▸ **How to complete this task**: Leave out the images and return all the data word for word.

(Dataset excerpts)

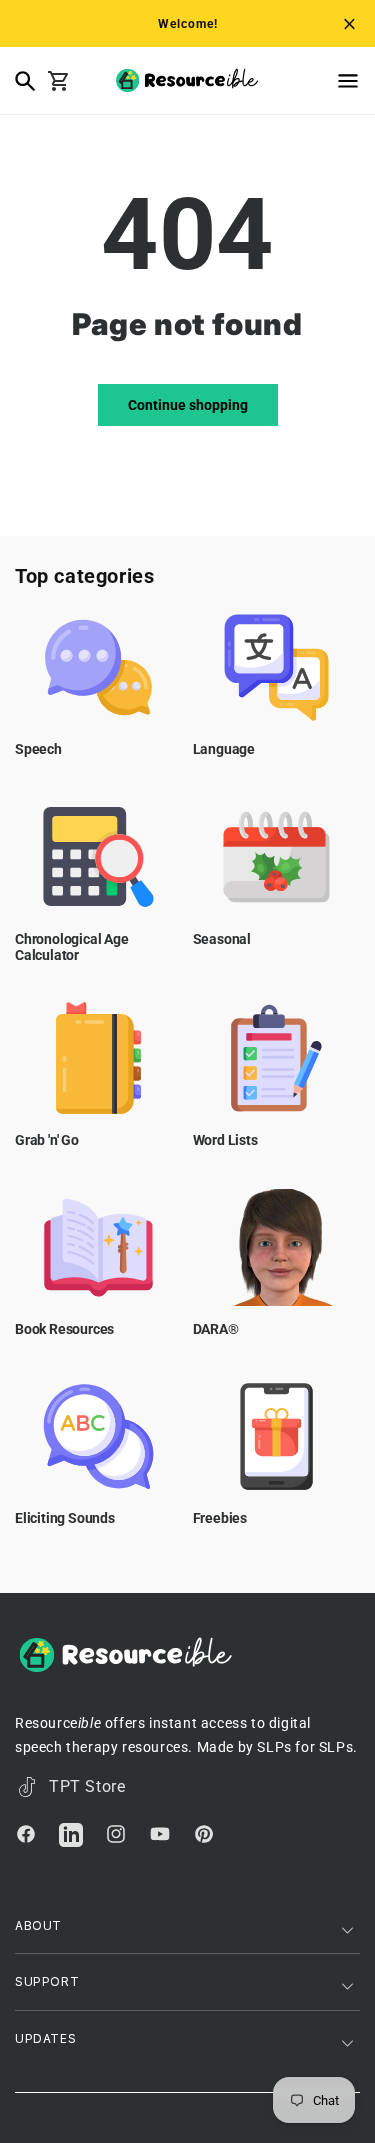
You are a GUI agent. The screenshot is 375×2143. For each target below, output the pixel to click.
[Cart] (63, 81)
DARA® (216, 1329)
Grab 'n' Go (47, 1140)
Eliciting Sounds (65, 1518)
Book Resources (64, 1329)
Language (224, 749)
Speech (38, 749)
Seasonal (222, 939)
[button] (318, 81)
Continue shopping (188, 405)
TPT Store (87, 1786)
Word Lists (225, 1140)
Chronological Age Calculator (72, 947)
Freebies (220, 1518)
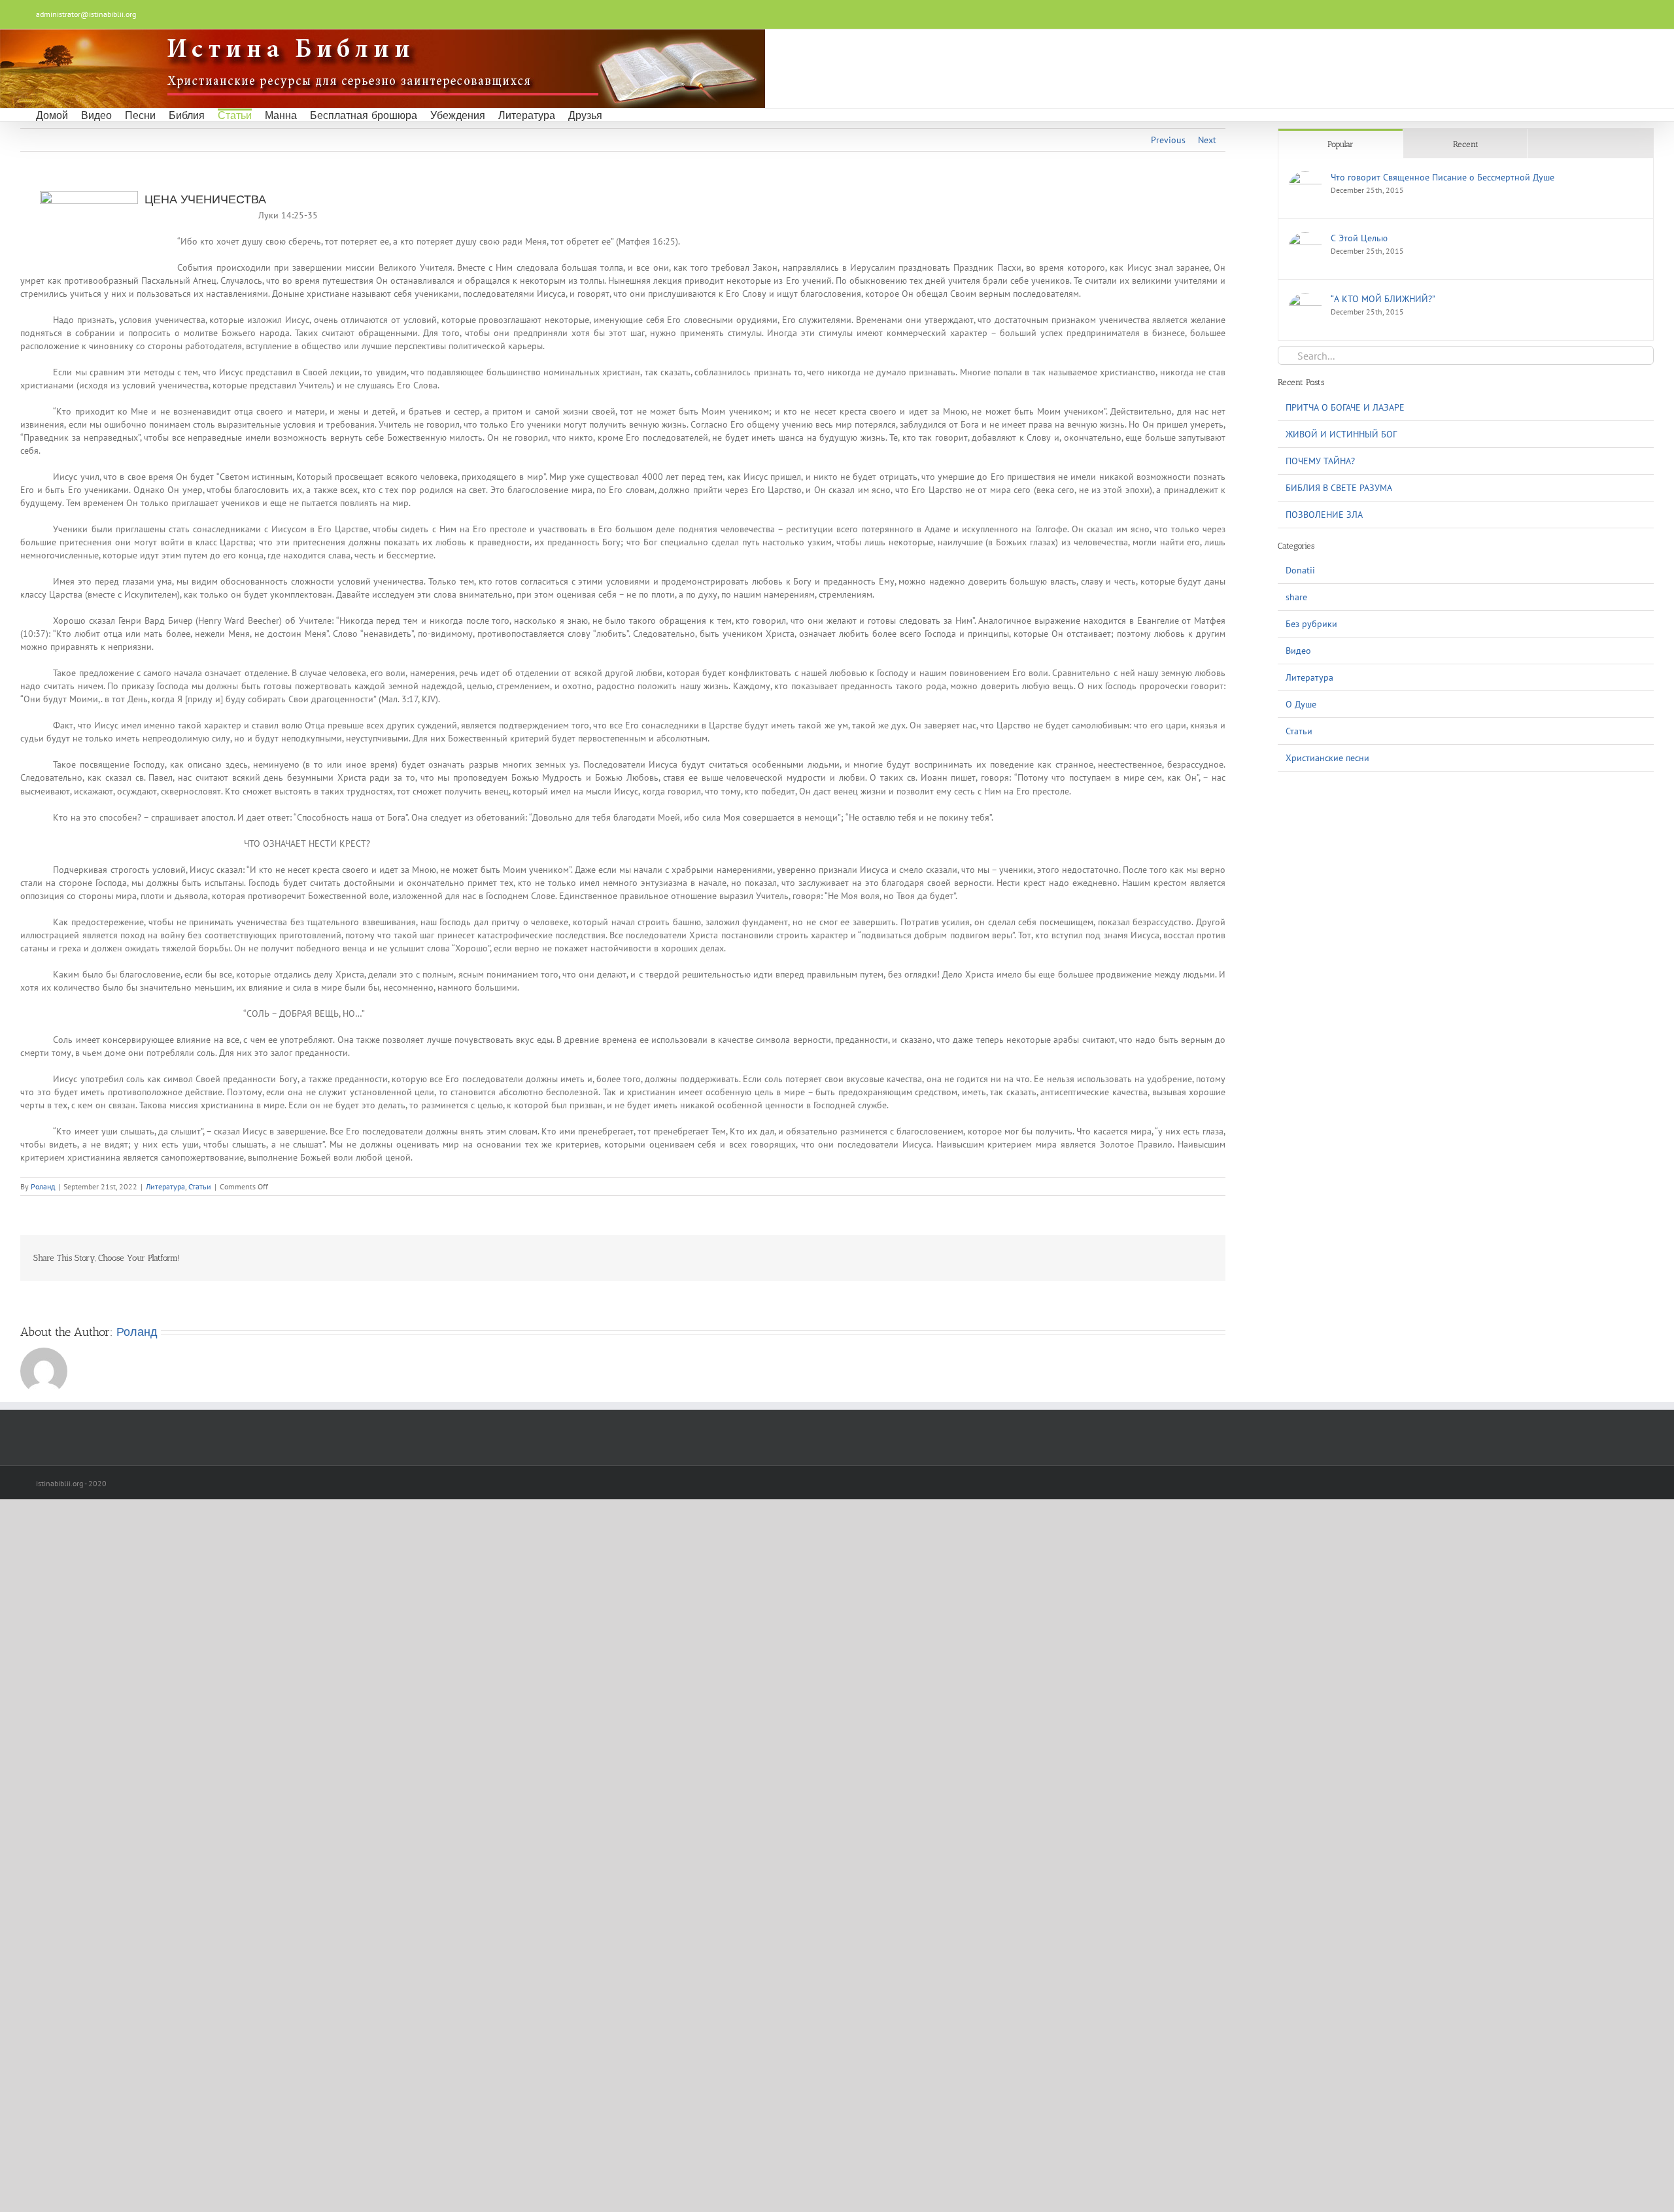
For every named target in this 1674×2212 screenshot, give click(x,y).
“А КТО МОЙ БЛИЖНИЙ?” (1383, 299)
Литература (165, 1186)
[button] (619, 115)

▸ **Expected output**:
You are a GUI agent. The screenshot is 375×2143. For each target below, output the pixel to click.
[Cart] (63, 81)
DARA® (216, 1329)
Grab 'n' Go (47, 1140)
Eliciting Sounds (65, 1518)
Book Resources (64, 1329)
Language (224, 749)
Speech (38, 749)
Seasonal (222, 939)
[button] (318, 81)
Continue shopping (188, 405)
TPT Store (87, 1786)
Word Lists (225, 1140)
Chronological Age Calculator (72, 947)
Freebies (220, 1518)
For every named target in this 1674×2212 screenshot, give click(x,y).
“А КТО МОЙ БЛИЖНИЙ?” (1383, 299)
Литература (165, 1186)
[button] (619, 115)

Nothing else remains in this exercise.